Seitens der FPÖ erklärte der Dritte Nationalratspräsident Norbert Hofer in einer Aussendung, es sei die Verpflichtung der Republik Österreich, „unsere jüdischen Mitbürger vor Angriffen und Anfeindungen zu schützen“. Die Verbrechen des Nationalsozialismus dürften sich nicht wiederholen. „Wir müssen uns vor Augen halten, dass der Mensch unter bestimmten Voraussetzungen zu unfassbaren Taten fähig ist. Es ist eine Mischung aus Angst, Hass und Verblendung, die solche Entwicklungen möglich macht“, meinte Hofer.

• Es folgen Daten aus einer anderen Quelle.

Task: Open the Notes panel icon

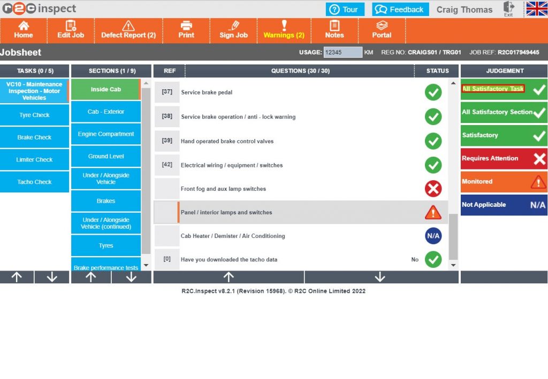Action: pos(334,31)
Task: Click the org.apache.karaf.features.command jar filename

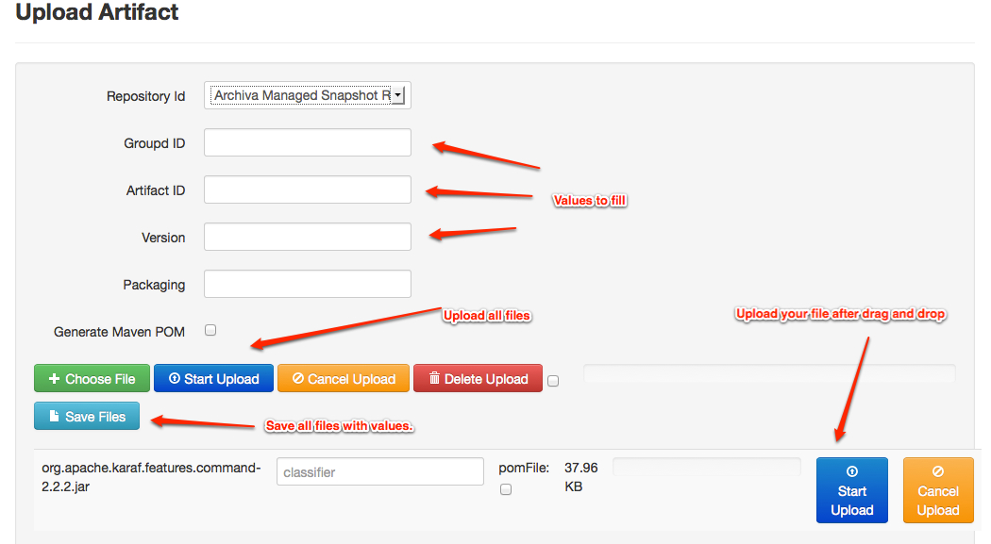Action: (x=151, y=477)
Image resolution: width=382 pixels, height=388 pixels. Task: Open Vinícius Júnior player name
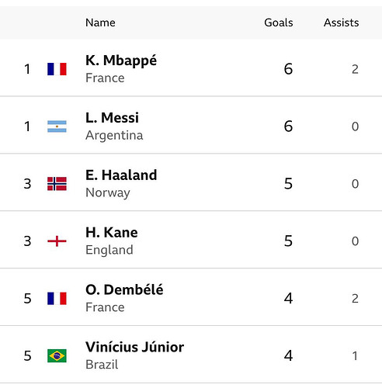coord(135,347)
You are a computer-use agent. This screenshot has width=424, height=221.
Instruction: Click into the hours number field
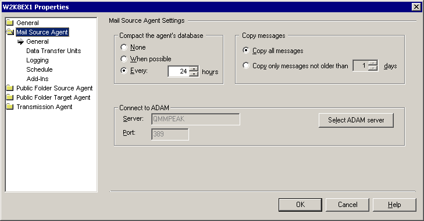(x=179, y=71)

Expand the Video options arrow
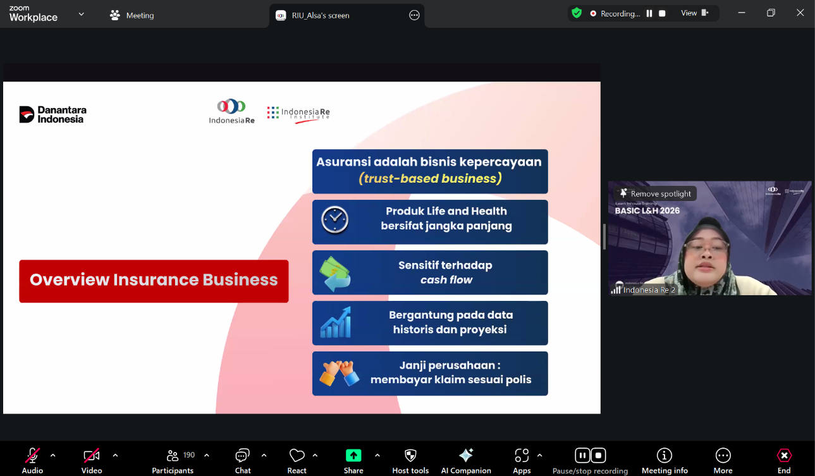(x=115, y=455)
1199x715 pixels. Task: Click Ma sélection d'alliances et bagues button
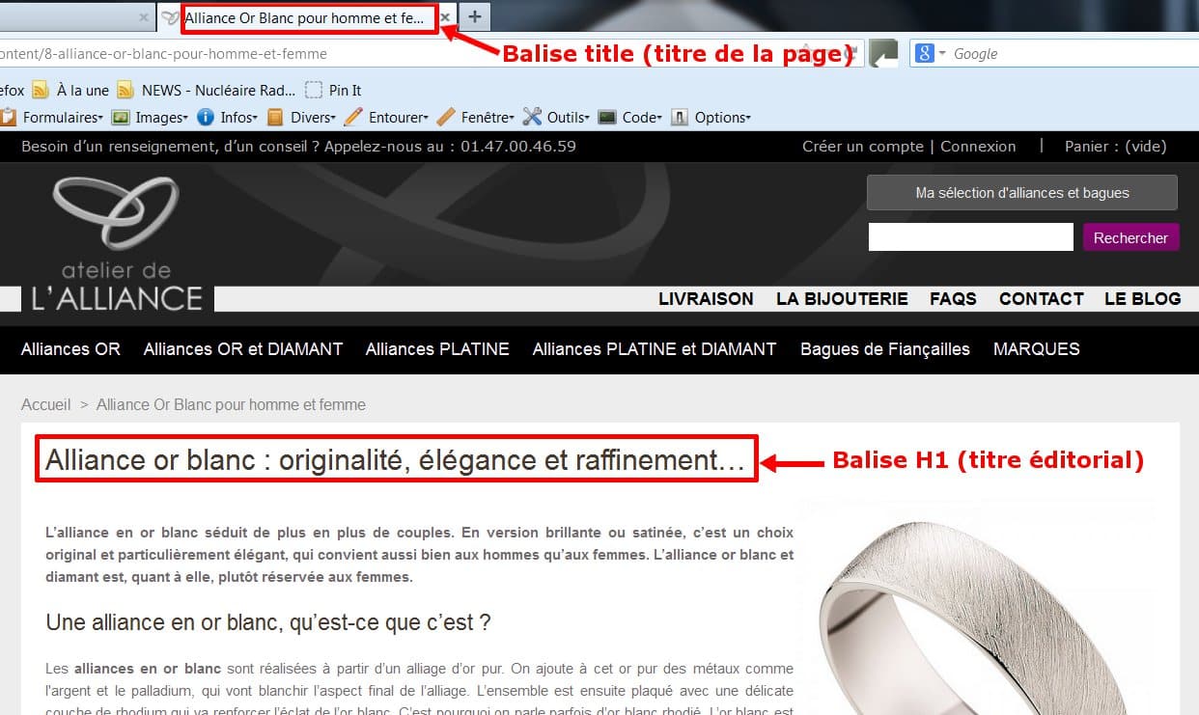coord(1021,193)
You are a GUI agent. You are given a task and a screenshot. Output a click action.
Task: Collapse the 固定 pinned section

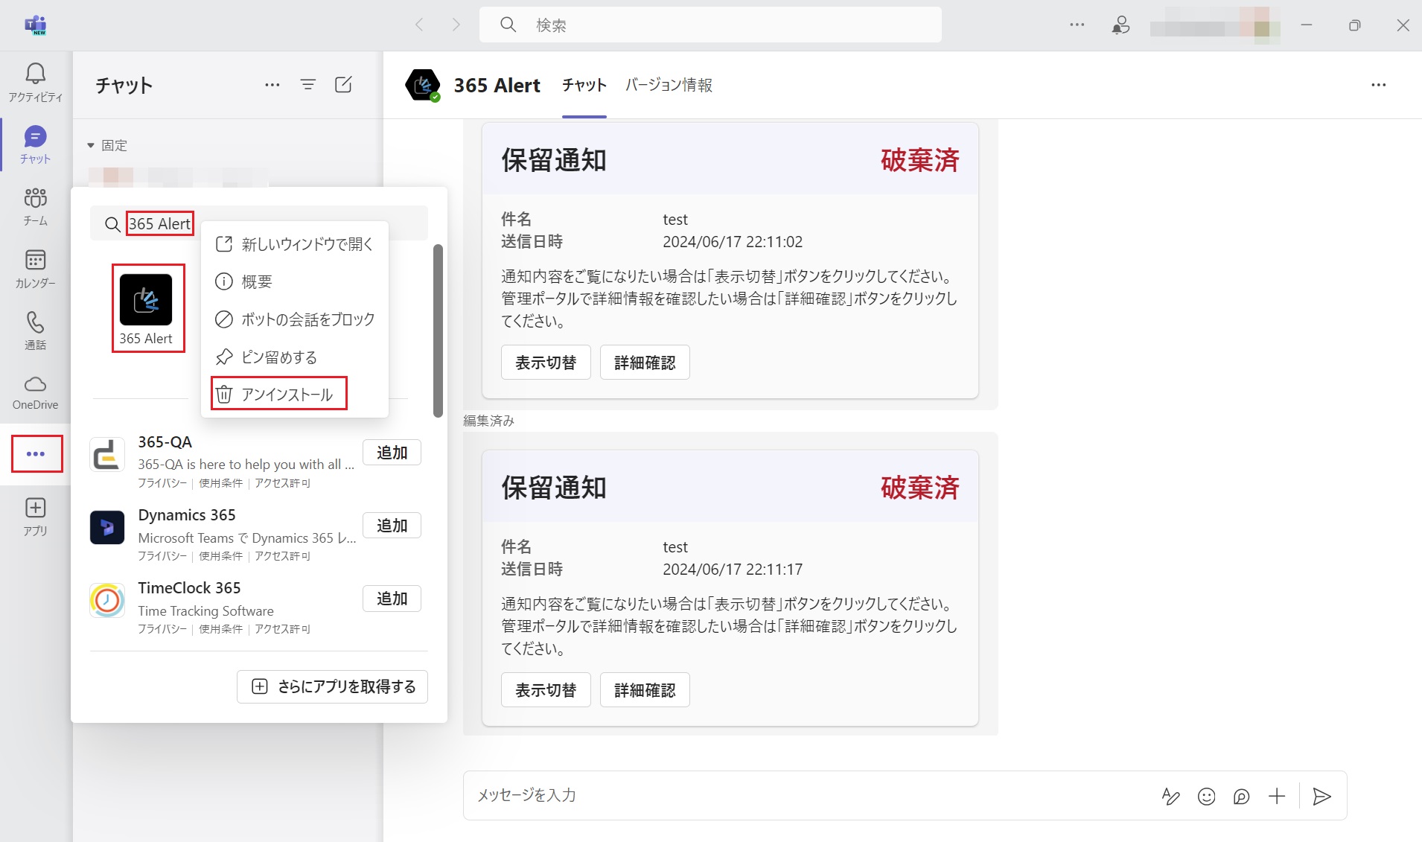92,145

Kickl: „Österreich hat einen Teil seiner Seele verloren“

„Antisemitismus hat in unserer Gesellschaft keinen Platz und es darf ihm auch kein Raum gegeben werden“, erklärte auch FPÖ-Chef Herbert Kickl in einer Aussendung. „Nur wenn wir den Opfern dieser unbeschreiblichen Tragödie eine Stimme geben, die nie verstummt, kann ihnen auch in Zukunft ihr Platz unter uns gesichert sein. Mit der Ermordung der jüdischen Bevölkerung hat unser Land nicht nur Wissenschaft, Kunst und Kultur, sondern auch einen Teil seiner Seele verloren.“ Es sei das Gebot der Stunde, „die Demokratie zu festigen und allen Formen aufkeimender autoritärer Tendenzen in Österreich entschieden entgegenzutreten – egal, woher sie kommen“, ließ Kickl wissen. Der FPÖ-Chef hatte der aktuellen Bundesregierung unter anderem wegen ihrer Corona-Politik immer wieder unterstellt, „autoritär“ zu agieren.